Les problèmes de l’industrie automobile nous concernent tous. Longtemps moteur de la prospérité allemande, elle est devenue un frein à l’adaptation économique du pays, estime cette analyse du European Correspondent. Son poids économique et politique lui permet d’influencer fortement les décisions publiques, poussant les gouvernements à protéger le moteur à combustion plutôt qu’à accélérer la transition technologique – comme dans les résistances à la fin programmée en 2035 du moteur thermique par l’Union européenne (ES 24/11/25).
- Cette dépendance a retardé l’investissement dans les secteurs émergents, notamment les véhicules électriques et les technologies numériques.
- Pendant ce temps, des concurrents – notamment chinois et américains – avancent plus vite dans ces domaines.
- Le résultat est un risque de perte de compétitivité industrielle.
- Pour préserver sa prospérité, l’Allemagne devrait réduire l’influence de ce secteur dominant et diversifier son modèle économique vers l’innovation et les nouvelles technologies.
- L’industrie automobile européenne est en crise profonde en 2026 : sa transition électrique forcée et coûteuse, concurrence chinoise déloyale (coûts 15-35% inférieurs), ventes en chute (stagnation VE à 16%), amendes CO₂ massives, suppressions d’emplois (88 000 en 2024). Stellantis perd 20 Md€, Renault gèle ses recrutements.
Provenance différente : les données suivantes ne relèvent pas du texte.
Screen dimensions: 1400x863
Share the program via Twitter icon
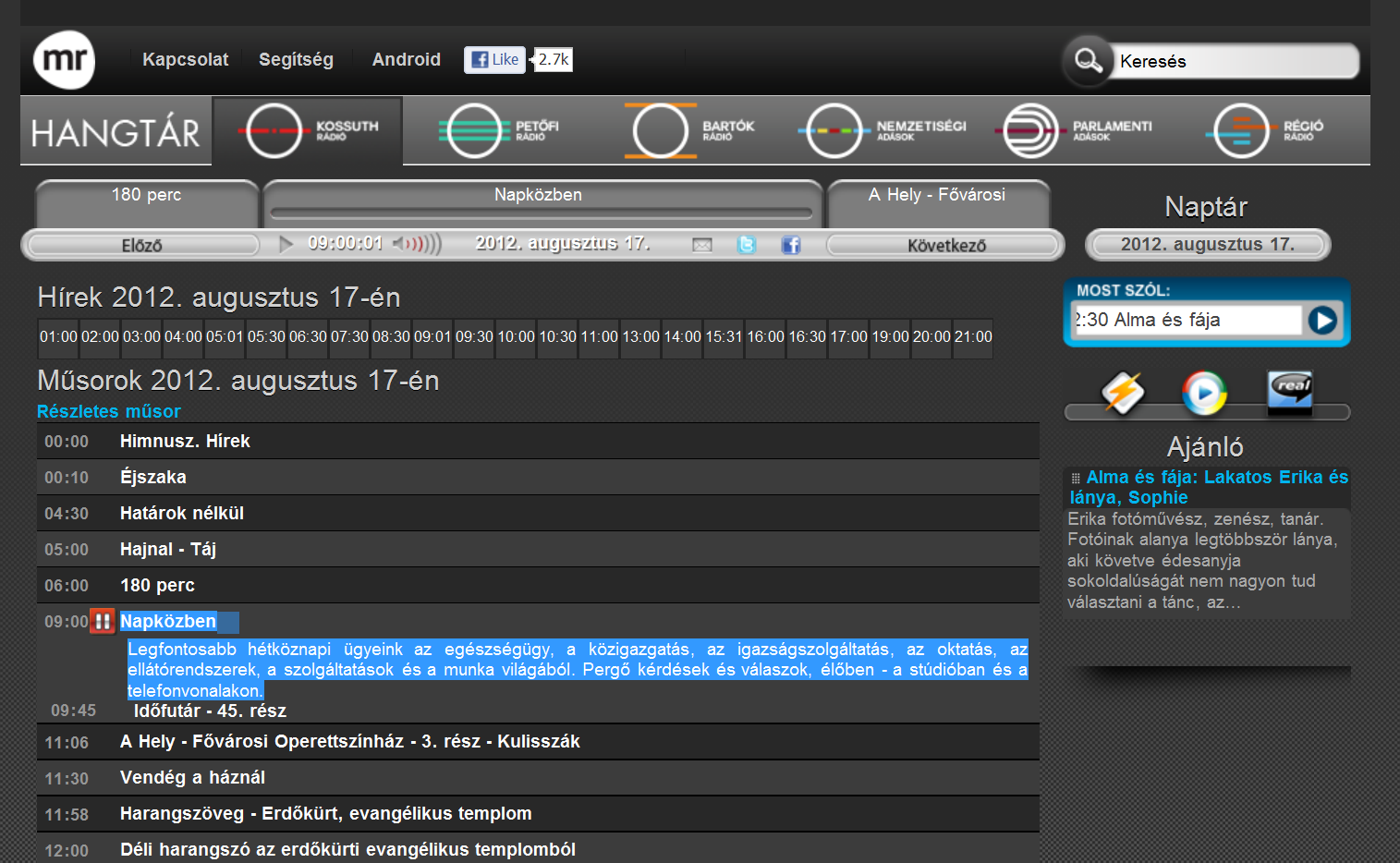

- L’UE ajuste tardivement ses règles pour 2035.
- L’analyse de l’Argus considère que la crise du groupe Stellantis est un signal d’alarme pour l’industrie automobile européenne.
- En effet, la dépréciation de 22,2 milliards € d’actifs, suivie d’une chute boursière historique et de l’annulation du dividende 2026, révèle un mauvais alignement stratégique.
- Trop d’investissements trop tôt dans l’électrique, déconnectés de la demande réelle du marché.
- Cette remise en cause brutale de la stratégie du constructeur illustre les doutes sur la compétitivité de l’Europe face aux concurrents mondiaux et la fragilité du modèle industriel actuel, exposant tout le secteur à des risques économiques plus larges
- D’après l’eurodéputé Pascal Canfin (FR-Renew), la crise de l’automobile européenne ne serait pas causée par l’objectif européen de voitures neuves zéro émission en 2035, mais par plusieurs problèmes structurels.
- Le marché intérieur européen se contracte, notamment à cause de la hausse des prix des voitures, ce qui réduit la demande.
- Les constructeurs ont aussi orienté leur stratégie vers la premiumisation, fragilisant sous‑traitants et emplois.
- À l’export, les parts de marché européennes chutent face à la concurrence chinoise et aux barrières tarifaires américaines.
- Enfin, la concurrence accrue des constructeurs chinois réduit la production européenne et met en péril sa compétitivité globale.